Banyak perbedaan pandangan mengenai sikap skeptis dan apatis dalam pemilu. Ada yang mengatakan “sama”, dan ada yang mengatakan “beda”.
Letak kesamaannya yaitu sama-sama tidak memperdulikan siapa yang akan menjadi anggota legislatif, kepala daerah ataupun presiden nantinya. Perbedaannya, menurut saya adalah dimana sikap apatis itu disuarakan dalam beragam bentuk, bisa dengan tidak membaca berita terkini mengenai kondisi politik Indonesia, atau dengan cara-cara lain yang sifatnya enggak mau tahu. Sedangkan, pemilih skeptis itu merupakan sebuah ekspresi dalam politik, baik itu ekspresi dari orang yang simpatik, maupun yang apatis.
Pada dasarnya kedua sikap pemilih seperti ini sangat membahayakan demokrasi indonesia. Karena, secara tidak langsung hal ini mengakibatkan pemilu tidak berkualitas.
Parahnya lagi mereka yang bersikap apatis ini menuntut banyak kepada pemerintah dan legislatif. Menuntut kesejahteraan, penurunan harga barang, pembangunan infrastruktur, perbaikan jalan, pembukaan lapangan kerja, dll.
Kemudian, menjust bahkan sampai mengeluarkan bahasa yang tidak wajar kepada pemerintah baik itu melalui perbincangan sesama kerabat atau dipost ke media sosial (medsos).
Hal seperti inikan kurang adil (fair). Meskipun memang sentral pertanggung jawaban adalah pemerintah tetapi harus bijak dan objektif dalam mengkritik atau menilai.
Apakah sadar sikap apatis anda sangat berpengaruh dengan kemajuan suatu daerah?
Bayangkan sikap apatis anda sehingga tidak memilih. Padahal, banyaknya figur yang memiliki rekam jejak (track racord) baik. Terlalu mengedepankan egoisme dan fanatik buta terhadap figur yang pada akhirnya berakhir buruk.

> **Data Tercatat**
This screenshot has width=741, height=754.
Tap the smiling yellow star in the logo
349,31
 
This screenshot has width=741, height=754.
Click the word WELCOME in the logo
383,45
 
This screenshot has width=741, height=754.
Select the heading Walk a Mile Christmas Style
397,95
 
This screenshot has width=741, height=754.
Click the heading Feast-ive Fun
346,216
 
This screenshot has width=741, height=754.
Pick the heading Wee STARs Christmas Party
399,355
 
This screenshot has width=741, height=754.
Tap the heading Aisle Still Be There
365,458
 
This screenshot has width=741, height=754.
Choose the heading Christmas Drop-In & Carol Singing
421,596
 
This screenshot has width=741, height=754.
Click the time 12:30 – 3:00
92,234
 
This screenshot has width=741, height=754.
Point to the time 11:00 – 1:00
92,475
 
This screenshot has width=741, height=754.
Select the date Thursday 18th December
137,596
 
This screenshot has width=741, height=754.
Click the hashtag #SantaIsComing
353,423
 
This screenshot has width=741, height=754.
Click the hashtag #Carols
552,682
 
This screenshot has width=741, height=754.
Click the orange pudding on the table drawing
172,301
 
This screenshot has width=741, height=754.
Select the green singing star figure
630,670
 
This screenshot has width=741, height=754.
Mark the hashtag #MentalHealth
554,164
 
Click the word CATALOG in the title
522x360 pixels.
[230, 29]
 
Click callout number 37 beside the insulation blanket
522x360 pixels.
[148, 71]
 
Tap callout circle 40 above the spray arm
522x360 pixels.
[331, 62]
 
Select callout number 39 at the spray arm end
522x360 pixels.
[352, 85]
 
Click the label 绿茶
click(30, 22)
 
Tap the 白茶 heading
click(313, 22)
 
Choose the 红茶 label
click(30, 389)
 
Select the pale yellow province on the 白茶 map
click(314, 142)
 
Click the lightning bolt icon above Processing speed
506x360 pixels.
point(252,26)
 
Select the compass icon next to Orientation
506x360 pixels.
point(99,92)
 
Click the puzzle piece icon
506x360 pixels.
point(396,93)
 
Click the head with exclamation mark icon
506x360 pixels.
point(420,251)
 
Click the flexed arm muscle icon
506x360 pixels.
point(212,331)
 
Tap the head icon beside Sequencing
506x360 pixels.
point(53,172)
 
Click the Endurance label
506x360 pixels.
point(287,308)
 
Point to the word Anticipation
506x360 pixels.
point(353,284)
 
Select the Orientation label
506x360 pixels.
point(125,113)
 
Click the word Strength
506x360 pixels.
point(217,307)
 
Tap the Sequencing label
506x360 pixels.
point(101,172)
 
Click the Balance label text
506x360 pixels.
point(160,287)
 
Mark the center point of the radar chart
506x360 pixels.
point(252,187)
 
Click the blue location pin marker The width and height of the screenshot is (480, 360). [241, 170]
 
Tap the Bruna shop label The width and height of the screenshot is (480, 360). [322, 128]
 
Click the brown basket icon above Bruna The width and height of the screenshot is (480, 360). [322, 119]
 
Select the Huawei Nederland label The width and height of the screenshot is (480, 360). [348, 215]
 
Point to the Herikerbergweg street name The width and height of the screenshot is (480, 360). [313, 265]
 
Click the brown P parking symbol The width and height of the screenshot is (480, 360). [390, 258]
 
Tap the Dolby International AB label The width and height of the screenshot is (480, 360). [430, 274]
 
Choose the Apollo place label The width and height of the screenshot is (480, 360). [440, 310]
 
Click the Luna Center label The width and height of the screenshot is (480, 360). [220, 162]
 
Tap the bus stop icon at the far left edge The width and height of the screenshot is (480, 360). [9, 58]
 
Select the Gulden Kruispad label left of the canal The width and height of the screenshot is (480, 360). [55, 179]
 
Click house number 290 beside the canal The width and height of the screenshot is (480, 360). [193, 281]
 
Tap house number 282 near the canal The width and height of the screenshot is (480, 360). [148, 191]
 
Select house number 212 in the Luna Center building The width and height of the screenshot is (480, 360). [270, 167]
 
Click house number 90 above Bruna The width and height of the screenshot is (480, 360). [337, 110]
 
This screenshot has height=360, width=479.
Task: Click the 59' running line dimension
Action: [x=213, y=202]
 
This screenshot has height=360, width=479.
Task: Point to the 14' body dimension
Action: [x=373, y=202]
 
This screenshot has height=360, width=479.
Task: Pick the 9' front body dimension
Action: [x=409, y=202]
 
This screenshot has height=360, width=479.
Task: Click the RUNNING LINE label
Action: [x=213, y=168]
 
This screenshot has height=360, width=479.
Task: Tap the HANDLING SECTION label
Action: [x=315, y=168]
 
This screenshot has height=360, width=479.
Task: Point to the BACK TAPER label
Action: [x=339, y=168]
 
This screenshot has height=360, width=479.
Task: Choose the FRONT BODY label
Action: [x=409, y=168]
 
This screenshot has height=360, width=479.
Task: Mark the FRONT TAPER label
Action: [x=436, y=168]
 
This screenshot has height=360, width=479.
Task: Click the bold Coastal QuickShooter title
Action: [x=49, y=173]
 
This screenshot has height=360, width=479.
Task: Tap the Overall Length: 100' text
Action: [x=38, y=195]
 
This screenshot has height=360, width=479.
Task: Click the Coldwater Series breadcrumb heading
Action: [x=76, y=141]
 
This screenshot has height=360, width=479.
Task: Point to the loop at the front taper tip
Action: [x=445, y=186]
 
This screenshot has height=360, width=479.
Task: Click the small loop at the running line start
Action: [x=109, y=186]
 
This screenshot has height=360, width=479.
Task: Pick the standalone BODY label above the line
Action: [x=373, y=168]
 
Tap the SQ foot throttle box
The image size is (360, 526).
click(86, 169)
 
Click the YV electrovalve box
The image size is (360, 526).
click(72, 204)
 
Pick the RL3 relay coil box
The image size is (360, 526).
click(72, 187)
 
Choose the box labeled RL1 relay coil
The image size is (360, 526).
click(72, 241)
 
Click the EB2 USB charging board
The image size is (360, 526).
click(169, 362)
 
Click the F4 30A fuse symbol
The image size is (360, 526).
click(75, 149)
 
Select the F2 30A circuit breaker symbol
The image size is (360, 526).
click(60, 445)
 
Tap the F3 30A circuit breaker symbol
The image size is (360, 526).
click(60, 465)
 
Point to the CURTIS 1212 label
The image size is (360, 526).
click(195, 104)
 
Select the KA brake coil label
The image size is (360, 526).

> **Tugas Latihan A**
Dalam teks tentang sikap pemilih skeptis dan apatis, apa kesamaan antara kedua sikap itu?
> **Tugas Latihan B**
Tolong lanjutkan teks tentang sikap pemilih skeptis dan apatis, mulai setelah kalimat terakhirnya.

> **Hasil yang Diharapkan A**
Keduanya sama-sama tidak memperdulikan siapa yang akan menjadi anggota legislatif, kepala daerah ataupun presiden nantinya.

> **Hasil yang Diharapkan B**
Buruknya yaitu, mereka yang memiliki potensi untuk bisa membangun daerah dicuekkan sehingga tidak terpilih. Bahkan yang terpilih adalah mereka yang maaf kata tidak kompeten, tidak memiliki kapasitas sehingga sama saja, pembangunanpun tidak tercipta. Kemudian, kalian yang bersikap cuek, tidak mau tahu tentang politik, caleg, capres, seenanknya mau menyalahkan?
Sebagai contoh kecil, ketika pemilihan kepala daerah, ada dua calon sebut saja Si A dan Si B. Si A dikenal dengan rekam jejak baik, cerdas, berpengalaman, kompeten. Sedangkan Si B adalah petahana, semasa jabatannya tidak ada pembangunan yang signifikan, tidak merakyat dll.
Dalam hal memilih, sebagian orang cuek bahkan seolah tidak mau tahu menahu siapa calonnya, sehingga tidak memilih. Sebagiannya lagi mau memilih si B karena diberikan “sesuatu” walaupun dia sadar kalau figur tersebut tidak akan membawa perubahan bagi daerah.
Akhirnya proses pemilihan pun selesai dan keluarlah pengumuman bahwa si B sebagai bupati. Menjelang beberapa tahun masa jabatan, dikritiklah bupati terpilih ini dengan berbagai macam kritikan seperti kerusakan jalan, pelayanan kurang baik, persoalan air, pembangunan rumah sakit dll.
Terus, menurut kalian siapa yang salah? Itulah efek dari sikap apatis dan pragmatis yang diciptakan selama ini…
Coba sikap apatis dan pragmatis itu dihilangkan, objektif melihat calonnya. Kan pasti ada yang lebih baik, kenapa suara anda tidak diberikan kepadanya?
Daripada dibuang sia-sia. Padahal satu suara saja bisa menentukan nasib bangsa ke depannya. Jika semua orang berpikiran sama, maka akan seperti apakah wajah politik Indonesia di masa depan?
Seseorang yang bersikap apatis terhadap politik dan pemerintahan juga tidak bisa disalahkan sepenuhnya. Ada beragam dalih yang membuat seseorang memutuskan untuk golput. Tidak kenal terhadap calon dan rasa kecewa terhadap politik menjadi dalih yang paling kuat mendorong tumbuhnya sikap apatis.
Semoga kedepannya lebih cerdas dalam memilih. Janganlah fanatik buta terhadap pemilu dan demokrasi Indonesia. Kemudian, pilihlah sosok yang memang betul-betul memiliki unsur kepantasan dan layak untuk dipilih. Jangan terpengaruh oleh iming-iming atau janji yang efeknya akan menyensarakan seluruh masyarakat. (**)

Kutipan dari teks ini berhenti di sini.